Enrique Arce na premierze filmu "Kobiety mafii 2" ZOBACZ ZDJĘCIA >>>>>
Patryk Vega postanowił do drugiej części "Kobiet mafii" zaprosić zagranicznych aktorów: Angie Cepeda, którą znacie z serialu "Luz Maria" i Enrique Arce, gwiazdę hiszpańskiego serialu Netflix "La casa de papel".
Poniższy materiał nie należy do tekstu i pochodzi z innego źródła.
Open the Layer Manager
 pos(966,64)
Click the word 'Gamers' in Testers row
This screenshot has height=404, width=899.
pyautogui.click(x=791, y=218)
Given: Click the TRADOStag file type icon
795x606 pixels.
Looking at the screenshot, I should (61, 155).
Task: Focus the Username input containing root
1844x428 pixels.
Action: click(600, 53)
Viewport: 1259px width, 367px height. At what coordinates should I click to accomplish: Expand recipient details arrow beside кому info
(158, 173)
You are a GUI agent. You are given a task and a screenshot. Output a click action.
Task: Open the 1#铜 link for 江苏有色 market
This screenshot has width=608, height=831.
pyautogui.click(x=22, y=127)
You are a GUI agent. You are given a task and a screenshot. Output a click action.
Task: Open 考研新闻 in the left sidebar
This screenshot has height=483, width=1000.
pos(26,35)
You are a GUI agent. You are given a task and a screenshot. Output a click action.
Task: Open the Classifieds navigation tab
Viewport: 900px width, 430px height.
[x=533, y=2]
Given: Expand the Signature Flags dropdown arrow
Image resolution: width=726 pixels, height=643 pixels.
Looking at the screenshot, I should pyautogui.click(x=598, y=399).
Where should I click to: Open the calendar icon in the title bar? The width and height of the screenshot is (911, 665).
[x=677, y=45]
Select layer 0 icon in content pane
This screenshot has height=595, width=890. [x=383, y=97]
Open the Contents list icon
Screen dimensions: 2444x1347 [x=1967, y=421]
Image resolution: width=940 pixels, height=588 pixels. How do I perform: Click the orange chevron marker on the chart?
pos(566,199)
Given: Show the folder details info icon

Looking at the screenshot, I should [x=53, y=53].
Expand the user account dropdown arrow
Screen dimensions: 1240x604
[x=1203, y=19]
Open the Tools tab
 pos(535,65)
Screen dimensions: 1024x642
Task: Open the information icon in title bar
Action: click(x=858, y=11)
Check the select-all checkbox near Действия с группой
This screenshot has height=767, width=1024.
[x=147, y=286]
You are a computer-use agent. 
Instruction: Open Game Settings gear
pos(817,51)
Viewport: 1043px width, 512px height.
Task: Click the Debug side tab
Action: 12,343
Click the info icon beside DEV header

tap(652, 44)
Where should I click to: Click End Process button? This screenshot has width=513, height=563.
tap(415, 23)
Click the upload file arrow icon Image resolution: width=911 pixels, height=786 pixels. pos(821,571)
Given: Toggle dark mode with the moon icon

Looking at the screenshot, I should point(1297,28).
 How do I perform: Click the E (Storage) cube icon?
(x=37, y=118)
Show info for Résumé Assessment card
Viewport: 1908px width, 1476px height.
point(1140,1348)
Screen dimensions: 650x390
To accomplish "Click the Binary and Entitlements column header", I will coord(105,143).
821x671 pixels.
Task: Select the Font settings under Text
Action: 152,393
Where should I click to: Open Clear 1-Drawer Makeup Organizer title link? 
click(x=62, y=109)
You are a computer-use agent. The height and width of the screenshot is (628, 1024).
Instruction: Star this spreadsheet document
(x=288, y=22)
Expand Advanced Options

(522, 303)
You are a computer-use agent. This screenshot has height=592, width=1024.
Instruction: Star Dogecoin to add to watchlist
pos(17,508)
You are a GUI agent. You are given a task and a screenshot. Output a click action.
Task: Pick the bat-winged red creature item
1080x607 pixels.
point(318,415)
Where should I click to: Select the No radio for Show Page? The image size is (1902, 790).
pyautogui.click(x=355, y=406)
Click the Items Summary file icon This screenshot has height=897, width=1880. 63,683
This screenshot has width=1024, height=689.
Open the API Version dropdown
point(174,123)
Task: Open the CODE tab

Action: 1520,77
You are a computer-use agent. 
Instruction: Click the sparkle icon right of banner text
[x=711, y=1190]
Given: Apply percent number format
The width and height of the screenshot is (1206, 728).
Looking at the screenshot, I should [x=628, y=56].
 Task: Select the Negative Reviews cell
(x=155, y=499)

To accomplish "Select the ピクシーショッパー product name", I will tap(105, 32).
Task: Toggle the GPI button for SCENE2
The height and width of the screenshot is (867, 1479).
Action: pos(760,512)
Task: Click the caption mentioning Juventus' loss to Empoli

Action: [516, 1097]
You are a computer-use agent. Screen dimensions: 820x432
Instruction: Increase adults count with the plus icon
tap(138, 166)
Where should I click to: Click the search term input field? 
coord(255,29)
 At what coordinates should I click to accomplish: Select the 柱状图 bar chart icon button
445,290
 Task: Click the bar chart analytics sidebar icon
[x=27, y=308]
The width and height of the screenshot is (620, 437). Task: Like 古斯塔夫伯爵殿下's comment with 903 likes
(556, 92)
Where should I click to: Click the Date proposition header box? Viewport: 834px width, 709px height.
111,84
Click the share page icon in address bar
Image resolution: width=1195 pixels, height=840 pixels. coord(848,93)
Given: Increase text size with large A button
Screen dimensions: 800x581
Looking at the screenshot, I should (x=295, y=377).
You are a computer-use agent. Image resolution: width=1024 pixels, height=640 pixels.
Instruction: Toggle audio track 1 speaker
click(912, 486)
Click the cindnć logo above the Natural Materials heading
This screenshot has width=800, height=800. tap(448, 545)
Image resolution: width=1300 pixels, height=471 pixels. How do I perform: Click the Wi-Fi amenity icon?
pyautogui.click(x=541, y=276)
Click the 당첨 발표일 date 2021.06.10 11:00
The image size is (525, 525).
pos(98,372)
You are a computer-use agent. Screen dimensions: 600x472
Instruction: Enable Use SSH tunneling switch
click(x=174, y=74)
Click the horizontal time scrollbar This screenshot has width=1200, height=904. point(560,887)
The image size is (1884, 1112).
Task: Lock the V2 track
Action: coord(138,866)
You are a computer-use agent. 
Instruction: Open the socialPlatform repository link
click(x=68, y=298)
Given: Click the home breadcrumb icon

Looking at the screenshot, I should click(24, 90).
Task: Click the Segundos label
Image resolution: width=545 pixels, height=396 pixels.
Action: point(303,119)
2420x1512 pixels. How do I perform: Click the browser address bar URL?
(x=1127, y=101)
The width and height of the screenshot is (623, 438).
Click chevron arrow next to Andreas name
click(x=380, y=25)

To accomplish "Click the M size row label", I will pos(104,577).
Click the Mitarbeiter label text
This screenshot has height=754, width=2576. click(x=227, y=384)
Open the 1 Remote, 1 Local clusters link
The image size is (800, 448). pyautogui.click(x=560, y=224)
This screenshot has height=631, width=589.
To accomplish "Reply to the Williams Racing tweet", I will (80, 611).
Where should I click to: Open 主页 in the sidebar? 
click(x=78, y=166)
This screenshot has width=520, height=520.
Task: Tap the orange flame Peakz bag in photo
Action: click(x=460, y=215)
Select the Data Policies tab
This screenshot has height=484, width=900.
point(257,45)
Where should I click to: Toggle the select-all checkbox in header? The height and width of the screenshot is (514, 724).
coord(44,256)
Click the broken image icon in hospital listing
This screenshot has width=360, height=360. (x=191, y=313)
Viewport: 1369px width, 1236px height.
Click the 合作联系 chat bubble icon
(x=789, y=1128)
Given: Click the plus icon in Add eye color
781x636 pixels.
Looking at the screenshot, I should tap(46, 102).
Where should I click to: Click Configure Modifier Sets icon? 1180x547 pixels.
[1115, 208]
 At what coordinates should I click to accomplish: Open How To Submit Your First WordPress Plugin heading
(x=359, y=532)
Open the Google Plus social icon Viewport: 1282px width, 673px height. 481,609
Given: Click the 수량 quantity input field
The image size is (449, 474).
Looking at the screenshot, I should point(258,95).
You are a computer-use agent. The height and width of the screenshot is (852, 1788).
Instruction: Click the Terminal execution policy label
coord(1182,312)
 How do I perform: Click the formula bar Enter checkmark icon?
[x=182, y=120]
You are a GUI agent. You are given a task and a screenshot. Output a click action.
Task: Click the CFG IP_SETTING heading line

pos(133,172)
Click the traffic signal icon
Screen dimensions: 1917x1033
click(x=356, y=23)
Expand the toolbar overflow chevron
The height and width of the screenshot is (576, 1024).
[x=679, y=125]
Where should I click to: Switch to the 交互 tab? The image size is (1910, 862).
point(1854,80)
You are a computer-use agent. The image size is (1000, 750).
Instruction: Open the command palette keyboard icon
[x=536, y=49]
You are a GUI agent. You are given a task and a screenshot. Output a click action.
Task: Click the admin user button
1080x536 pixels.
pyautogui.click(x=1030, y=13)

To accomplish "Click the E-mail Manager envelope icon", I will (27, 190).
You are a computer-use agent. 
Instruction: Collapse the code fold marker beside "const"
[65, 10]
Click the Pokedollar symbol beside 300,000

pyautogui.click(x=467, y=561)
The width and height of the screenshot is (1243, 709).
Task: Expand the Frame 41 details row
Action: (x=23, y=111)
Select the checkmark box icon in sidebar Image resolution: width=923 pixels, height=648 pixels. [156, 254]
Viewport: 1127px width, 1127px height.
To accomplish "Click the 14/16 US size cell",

Ci, którzy oglądali "Dom z papieru" doskonale wiedzą, kim jest Arturo, w którego właśnie wcielił się Enrique. Jego postać jest kluczowa - gra dyrektora hiszpańskiej mennicy, na którą ekipa młodych osób zaplanowała skok. Arturo staje się jednym z zakładników, a jego temperament, wybuchowość i romans z sekretarką nie pomagają w tej kryzysowej sytuacji. Na szczęście bohater ma przy tym ogromne poczucie humoru, wielkie serce i trudno go nie lubić.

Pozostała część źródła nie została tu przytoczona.